I had a high school economics teacher who was a big fan of Milton Friedman style free markets. He argued that Germany and Japan's post war success (this was in the 80s) could be directly tied to the fact that their infrastructures were completely decimated after WWII. This allowed them to innovate and advance technologically, while America started falling behind because it was carrying forward an ever larger weight of obsolete factories and industries. "If I were king I would require all factories to be burned to the ground after 20 years," was his way of putting it.

Again, I think he was right. As I think the libertarians are right. At least on the cold logic.
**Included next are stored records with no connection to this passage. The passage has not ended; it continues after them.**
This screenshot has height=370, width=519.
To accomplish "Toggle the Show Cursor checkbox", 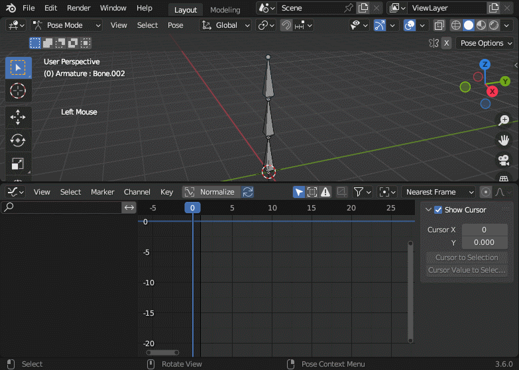I will click(x=438, y=210).
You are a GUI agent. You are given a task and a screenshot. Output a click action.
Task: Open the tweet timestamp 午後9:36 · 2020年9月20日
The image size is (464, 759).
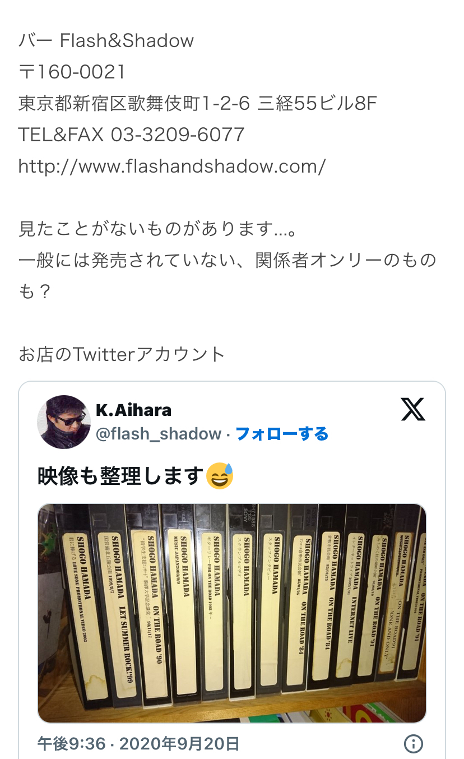click(x=138, y=744)
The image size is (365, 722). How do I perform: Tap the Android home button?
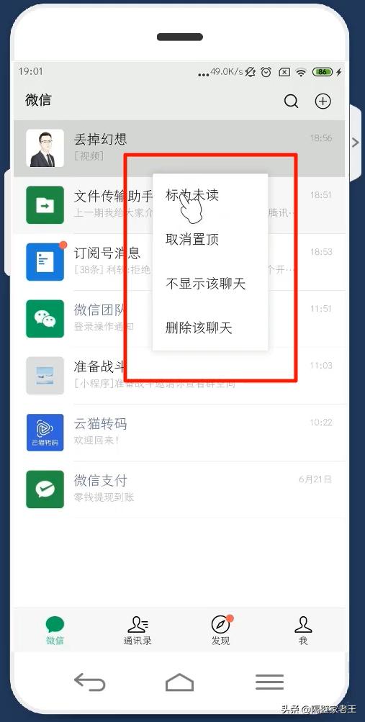tap(179, 682)
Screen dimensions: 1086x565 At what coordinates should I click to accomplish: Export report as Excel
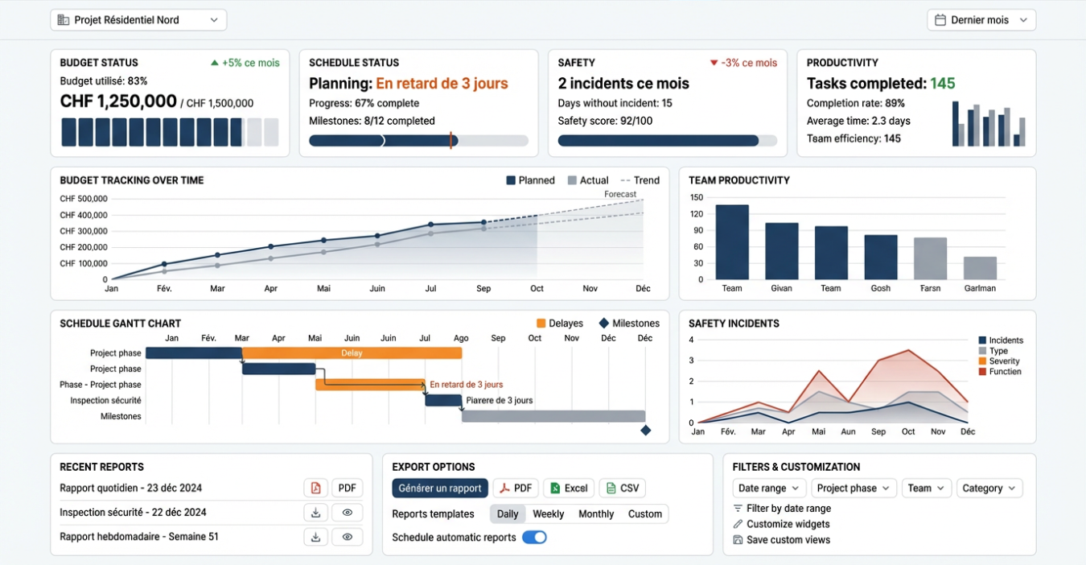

The problem for libertarians is that few of them are willing to acknowledge the ugly consequence of their philosophy: during those busts a lot of people die. And those that don't die usually suffer considerably. In other words, libertarian/randian/friedmanesque economic policy has as an expected consequence the increased pain and suffering of most of the world's people. That's the acceptable cost of the "benefit" that comes from the flushing out of the bad blood every 30 or 40 years.

Why don't they acknowledge this? Maybe because they have convinced themselves that it won't really happen (Greenspan seems to be of this group). Maybe because they just don't want to admit to it because its to awful to contemplate. And maybe, for some, its because they know it, are fully accepting of it, but they know they can't sell it. The people would never tolerate it if they were told the truth. Those in this latter group, knowing that boom-and-bust cycles are a net positive for humanity, have a made a conscious decision to hide this ugly truth from the people "for their own good". (There is, of course, a 4th group who just don't give a crap about the welfare of others and just want to make money.)

Libertarians are right that bailing out banks and other corporations, because they are "to big to fail", just allows those poor performers to survive the consequences of their actions. It short-circuits the survival of the fittest nature of the truly free market. But their solution, just let them fail, will cause the kind of suffering talked about above. The better solution, for the welfare of all, is to simply not allow any private institution to become so big that its failure will bust the entire economy. That means regulation. That means enforcing anti-trust. That means something less than the truly free market of the libertarian's dream.

I can live with that. Can you?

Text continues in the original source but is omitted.